** Opening THE INPUT block **

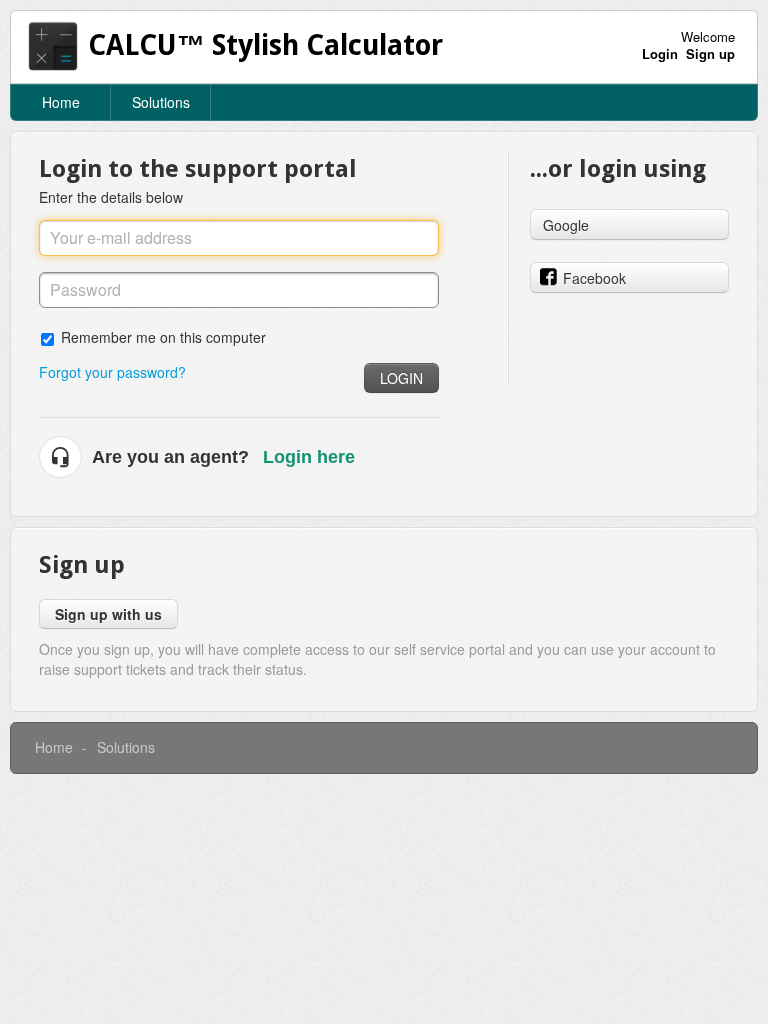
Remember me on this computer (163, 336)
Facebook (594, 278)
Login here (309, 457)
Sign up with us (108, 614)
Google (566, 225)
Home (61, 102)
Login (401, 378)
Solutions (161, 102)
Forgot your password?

** Closing THE INPUT block **

▶ TASK PROMPT:
Exactly as written, print each entry, leaving all pictures out.

▶ EXPECTED ANSWER:
Remember me on this computer (163, 336)
Facebook (594, 278)
Login here (309, 457)
Sign up with us (108, 614)
Google (566, 225)
Home (61, 102)
Login (401, 378)
Solutions (161, 102)
Forgot your password?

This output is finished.